Saturday, 7 April 2018

French 6: Se livrer — Être délivré


Se livrer en tant qu'individu — par exemple sur les réseaux sociaux ou aux médias tant de masse que (dits) alternatifs — signifie à la fois se donner dans la forme d'une livraison personnelle et, en quelque sorte, s'emprisonner, si on considère le sens et le fait d'être dé-livré, c'est à dire libéré de la pression des autres permettant à nouveau d'être maître de soi-même et de sa destinée.

Ainsi, pour me prendre en exemple, le fait que je me livre spirituellement sur ce blog me rend à la merci du jugement, favorable ou défavorable, de tout internaute et co-habitant planétaire, bien que je suis en réalité fort bien protégé, d'abord, par l'anonymat de l'internet en tant que vaste banque de données numériques où pratiquement tout se perd, ensuite, par le fait que la lecture philosophique n'est pas une (pré)occupation de masse et, finalement, par le fait que j'ai désactivé la possibilité du commentaire par souci de minimiser la tendance à l'hostilité verbale envers laquelle est proie toute pensée ou action autonome et ce, sans doute, depuis le commencement.

En anglais, livraison, dans le sens où par exemple un paquet est livré, se dit delivery et la délivrance, comme celui que Nietzsche préconisait dans son Ainsi Parlait Zarathoustra au sujet du « ressentiment contre le temps et son « il était » », se dit, de façon analogue, deliverance.  

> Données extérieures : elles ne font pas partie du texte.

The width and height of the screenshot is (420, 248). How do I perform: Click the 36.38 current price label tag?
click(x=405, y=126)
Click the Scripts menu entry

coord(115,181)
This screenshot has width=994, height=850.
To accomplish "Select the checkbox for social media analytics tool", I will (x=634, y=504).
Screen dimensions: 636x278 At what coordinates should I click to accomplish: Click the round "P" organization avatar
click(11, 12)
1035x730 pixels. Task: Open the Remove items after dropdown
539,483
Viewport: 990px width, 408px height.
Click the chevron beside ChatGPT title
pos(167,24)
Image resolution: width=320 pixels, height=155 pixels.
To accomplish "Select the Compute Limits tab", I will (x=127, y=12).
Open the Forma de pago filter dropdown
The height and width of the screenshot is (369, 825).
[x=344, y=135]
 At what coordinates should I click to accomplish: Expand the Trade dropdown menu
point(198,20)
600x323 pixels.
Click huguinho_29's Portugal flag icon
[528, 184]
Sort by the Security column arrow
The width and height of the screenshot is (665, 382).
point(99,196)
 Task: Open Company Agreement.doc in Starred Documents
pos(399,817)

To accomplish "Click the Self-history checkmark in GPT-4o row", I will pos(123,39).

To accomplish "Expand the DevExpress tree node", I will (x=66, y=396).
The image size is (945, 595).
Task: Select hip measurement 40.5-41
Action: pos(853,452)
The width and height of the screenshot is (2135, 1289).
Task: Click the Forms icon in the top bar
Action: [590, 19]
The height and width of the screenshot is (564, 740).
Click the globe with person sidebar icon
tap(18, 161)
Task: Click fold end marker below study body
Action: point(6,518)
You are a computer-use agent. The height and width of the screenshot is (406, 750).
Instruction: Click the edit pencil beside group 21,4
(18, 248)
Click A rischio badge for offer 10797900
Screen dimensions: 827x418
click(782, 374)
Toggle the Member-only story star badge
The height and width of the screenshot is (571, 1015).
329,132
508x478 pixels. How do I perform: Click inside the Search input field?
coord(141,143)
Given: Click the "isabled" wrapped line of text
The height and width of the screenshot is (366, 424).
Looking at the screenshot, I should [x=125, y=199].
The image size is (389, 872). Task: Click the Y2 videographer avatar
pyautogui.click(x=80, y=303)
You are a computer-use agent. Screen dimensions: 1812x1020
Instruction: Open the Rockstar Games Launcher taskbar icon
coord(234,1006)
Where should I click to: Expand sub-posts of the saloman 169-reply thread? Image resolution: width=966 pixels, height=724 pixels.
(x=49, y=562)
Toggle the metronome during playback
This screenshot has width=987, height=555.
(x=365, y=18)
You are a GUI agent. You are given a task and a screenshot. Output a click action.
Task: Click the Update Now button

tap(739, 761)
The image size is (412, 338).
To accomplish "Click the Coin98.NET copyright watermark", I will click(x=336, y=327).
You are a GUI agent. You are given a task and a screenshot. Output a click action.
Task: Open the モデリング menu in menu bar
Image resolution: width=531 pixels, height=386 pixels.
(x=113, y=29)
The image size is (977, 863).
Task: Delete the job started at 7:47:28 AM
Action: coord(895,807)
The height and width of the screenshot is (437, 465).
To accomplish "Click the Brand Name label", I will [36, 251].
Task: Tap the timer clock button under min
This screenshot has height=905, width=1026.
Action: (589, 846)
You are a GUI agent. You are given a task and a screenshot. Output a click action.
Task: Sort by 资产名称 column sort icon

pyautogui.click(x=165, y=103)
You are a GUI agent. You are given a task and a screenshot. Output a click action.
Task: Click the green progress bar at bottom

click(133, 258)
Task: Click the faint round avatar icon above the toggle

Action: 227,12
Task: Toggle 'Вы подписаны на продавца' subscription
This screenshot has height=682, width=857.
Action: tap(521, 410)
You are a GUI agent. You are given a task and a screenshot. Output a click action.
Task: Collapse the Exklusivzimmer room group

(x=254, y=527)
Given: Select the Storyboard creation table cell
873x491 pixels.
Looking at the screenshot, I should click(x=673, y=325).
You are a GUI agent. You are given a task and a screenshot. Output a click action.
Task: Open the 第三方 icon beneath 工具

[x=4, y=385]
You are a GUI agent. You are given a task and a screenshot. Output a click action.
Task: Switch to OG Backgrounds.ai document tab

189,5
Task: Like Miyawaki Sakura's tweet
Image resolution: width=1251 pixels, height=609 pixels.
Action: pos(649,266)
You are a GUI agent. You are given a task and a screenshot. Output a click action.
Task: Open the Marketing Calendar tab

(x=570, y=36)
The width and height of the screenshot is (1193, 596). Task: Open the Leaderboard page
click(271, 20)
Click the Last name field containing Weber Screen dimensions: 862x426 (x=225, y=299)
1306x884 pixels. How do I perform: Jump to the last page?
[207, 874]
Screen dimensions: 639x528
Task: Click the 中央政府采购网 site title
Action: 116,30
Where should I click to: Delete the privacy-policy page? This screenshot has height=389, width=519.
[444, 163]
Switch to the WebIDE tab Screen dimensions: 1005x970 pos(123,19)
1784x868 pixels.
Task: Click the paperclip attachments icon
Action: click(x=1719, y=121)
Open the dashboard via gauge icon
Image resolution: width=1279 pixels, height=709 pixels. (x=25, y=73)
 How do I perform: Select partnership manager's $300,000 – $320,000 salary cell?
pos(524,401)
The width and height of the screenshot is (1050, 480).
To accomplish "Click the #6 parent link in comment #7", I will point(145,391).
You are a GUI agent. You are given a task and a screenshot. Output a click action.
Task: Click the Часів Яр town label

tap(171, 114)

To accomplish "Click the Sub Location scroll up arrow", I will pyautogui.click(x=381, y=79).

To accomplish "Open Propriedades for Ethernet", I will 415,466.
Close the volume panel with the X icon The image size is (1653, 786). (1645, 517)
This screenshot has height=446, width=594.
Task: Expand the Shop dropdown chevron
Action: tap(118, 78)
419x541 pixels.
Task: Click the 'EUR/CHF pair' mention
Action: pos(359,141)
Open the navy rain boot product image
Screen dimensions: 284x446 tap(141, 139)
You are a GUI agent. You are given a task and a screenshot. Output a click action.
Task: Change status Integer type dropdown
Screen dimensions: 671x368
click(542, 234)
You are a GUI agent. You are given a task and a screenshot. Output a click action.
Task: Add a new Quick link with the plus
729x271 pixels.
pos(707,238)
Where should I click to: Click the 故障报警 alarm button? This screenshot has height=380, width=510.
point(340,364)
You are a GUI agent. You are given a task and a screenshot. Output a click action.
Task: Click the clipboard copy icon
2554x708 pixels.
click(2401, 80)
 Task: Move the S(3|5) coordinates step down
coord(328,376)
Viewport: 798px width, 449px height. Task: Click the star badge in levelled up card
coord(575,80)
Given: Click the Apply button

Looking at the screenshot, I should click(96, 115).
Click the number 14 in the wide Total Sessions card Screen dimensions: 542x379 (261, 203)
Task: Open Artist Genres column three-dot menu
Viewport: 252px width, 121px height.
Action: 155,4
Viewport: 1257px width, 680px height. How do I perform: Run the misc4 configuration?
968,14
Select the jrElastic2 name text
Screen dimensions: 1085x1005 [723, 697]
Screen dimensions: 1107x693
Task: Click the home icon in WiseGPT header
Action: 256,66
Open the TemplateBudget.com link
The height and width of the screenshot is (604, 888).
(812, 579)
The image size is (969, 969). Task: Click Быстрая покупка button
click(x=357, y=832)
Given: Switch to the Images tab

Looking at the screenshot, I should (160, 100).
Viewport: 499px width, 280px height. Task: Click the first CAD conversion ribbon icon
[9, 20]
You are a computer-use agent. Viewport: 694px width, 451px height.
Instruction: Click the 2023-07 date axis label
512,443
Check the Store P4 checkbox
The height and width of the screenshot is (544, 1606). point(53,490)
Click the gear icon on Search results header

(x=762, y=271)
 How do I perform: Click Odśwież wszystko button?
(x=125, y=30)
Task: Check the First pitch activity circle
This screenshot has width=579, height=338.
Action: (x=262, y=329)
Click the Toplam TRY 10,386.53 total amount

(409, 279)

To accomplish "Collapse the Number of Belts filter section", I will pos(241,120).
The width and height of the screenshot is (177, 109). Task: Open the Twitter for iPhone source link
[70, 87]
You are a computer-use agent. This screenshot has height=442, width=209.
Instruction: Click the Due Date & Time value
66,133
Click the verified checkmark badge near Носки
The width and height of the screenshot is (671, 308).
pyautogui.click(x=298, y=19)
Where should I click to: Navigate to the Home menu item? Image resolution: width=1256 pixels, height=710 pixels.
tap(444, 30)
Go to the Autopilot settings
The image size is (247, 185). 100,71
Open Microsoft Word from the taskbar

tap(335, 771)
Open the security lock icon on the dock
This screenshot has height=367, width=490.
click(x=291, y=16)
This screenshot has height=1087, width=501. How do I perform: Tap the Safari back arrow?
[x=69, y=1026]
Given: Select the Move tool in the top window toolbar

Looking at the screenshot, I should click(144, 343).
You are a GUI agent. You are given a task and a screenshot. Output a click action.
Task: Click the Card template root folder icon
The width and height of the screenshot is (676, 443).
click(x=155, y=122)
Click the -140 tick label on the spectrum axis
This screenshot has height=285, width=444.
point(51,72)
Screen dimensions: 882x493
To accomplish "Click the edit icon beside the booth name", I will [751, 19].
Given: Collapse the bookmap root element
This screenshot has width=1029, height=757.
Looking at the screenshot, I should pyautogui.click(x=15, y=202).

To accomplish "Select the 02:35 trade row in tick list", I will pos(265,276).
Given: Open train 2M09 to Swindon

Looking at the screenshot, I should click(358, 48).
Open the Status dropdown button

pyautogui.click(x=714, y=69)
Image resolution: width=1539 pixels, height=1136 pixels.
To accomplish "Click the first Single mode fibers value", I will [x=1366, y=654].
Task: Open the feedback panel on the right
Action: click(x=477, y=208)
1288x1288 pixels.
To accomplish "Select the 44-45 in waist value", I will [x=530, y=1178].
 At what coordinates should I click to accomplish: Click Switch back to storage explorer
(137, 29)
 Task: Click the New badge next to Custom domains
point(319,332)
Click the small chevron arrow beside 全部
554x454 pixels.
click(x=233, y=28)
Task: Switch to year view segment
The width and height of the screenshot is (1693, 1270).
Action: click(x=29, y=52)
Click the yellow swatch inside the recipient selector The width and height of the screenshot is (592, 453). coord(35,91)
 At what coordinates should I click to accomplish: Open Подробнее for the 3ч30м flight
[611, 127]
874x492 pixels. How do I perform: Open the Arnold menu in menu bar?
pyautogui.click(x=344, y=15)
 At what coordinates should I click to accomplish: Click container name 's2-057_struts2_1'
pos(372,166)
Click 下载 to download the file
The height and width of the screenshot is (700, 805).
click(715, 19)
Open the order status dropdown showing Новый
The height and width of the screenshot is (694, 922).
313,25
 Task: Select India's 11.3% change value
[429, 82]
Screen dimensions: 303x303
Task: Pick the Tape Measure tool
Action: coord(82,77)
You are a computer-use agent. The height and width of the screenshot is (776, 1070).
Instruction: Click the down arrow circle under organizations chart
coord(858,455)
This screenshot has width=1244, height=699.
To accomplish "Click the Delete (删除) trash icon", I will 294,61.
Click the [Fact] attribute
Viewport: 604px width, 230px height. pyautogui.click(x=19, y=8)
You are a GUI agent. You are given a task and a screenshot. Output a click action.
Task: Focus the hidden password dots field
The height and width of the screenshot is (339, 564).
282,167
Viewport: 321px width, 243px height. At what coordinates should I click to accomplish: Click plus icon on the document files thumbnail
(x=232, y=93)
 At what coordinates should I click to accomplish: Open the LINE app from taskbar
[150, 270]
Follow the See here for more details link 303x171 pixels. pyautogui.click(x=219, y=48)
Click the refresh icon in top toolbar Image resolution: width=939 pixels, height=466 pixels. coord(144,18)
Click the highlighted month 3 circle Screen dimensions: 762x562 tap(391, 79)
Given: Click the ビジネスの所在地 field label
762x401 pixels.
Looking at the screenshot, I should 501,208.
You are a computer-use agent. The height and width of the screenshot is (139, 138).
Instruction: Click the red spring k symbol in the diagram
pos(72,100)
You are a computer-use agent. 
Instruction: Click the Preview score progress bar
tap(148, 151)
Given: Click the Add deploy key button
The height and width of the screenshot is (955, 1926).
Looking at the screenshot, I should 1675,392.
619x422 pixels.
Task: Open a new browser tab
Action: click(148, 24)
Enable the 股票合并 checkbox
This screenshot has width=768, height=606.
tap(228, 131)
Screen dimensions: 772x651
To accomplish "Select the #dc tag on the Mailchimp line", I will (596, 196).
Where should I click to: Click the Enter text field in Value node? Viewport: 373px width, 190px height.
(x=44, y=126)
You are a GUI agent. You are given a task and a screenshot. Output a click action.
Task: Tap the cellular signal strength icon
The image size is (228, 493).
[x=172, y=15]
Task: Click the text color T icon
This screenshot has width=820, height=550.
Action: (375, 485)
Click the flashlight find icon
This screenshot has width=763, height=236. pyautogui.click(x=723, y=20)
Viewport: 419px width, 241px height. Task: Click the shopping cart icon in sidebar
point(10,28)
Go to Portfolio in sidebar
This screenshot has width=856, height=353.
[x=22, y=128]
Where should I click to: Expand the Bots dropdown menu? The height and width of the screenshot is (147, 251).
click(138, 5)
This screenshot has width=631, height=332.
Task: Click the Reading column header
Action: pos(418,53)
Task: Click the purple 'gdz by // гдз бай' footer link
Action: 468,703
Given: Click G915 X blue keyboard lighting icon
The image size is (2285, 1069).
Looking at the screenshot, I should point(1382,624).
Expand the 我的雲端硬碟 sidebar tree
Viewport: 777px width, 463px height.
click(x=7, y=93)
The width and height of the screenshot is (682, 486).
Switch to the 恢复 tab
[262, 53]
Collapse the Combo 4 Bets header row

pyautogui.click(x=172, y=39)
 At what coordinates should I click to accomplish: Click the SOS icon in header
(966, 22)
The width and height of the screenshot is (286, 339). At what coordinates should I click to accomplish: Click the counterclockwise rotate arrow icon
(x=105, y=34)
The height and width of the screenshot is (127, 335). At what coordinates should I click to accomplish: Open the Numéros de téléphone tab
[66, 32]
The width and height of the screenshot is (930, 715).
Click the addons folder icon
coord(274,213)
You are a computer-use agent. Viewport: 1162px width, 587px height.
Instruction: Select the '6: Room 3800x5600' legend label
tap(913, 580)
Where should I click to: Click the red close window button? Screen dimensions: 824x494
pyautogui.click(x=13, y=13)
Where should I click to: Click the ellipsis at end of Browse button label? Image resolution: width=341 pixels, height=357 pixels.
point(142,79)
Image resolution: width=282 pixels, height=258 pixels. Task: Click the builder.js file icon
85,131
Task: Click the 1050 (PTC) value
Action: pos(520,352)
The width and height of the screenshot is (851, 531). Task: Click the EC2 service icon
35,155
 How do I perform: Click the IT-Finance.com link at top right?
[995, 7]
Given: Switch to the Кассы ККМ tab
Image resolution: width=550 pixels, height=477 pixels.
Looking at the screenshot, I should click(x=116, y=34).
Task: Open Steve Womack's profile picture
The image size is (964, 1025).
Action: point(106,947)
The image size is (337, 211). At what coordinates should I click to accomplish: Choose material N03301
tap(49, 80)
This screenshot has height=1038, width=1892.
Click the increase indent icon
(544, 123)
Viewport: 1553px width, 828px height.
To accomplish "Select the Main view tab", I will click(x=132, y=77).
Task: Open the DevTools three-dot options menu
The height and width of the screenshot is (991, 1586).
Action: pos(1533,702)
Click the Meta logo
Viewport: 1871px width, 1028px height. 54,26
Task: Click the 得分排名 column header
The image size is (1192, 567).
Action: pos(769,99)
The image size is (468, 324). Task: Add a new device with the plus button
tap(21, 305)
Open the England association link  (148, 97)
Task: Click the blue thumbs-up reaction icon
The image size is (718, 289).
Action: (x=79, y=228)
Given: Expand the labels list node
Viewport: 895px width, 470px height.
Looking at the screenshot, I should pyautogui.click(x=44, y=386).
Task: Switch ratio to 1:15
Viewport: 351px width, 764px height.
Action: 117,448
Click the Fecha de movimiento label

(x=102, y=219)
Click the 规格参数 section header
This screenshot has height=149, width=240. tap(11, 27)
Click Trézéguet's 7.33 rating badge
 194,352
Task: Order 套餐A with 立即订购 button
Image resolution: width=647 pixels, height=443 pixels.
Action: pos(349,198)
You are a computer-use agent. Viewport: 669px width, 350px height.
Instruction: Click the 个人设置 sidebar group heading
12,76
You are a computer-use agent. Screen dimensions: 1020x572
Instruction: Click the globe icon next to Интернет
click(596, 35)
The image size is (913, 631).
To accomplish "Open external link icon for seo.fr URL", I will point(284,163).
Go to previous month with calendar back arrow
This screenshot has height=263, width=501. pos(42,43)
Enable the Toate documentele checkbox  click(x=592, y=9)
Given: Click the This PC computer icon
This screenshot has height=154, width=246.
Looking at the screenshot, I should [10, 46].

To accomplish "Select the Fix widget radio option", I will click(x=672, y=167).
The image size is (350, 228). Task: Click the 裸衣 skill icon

La distinction riche-en-pensée entre se livrer et être dé-livré, entre la livraison et la délivrance, est pour moi un joli détail de la langue française, d'autant plus qu'elle peut être liée au livre, l'objet dans lequel l'un s'est livré pour en délivrer un autre.

Ainsi, ma livraison à moi — puisse-t-elle ou non délivrer des âmes autres que la mienne — s'intitule ScruffyOwlet's Tree qui, abrégé en initiales, nous donne le mot : SOT. 

Et oui, je suis sot, et fier de l'être.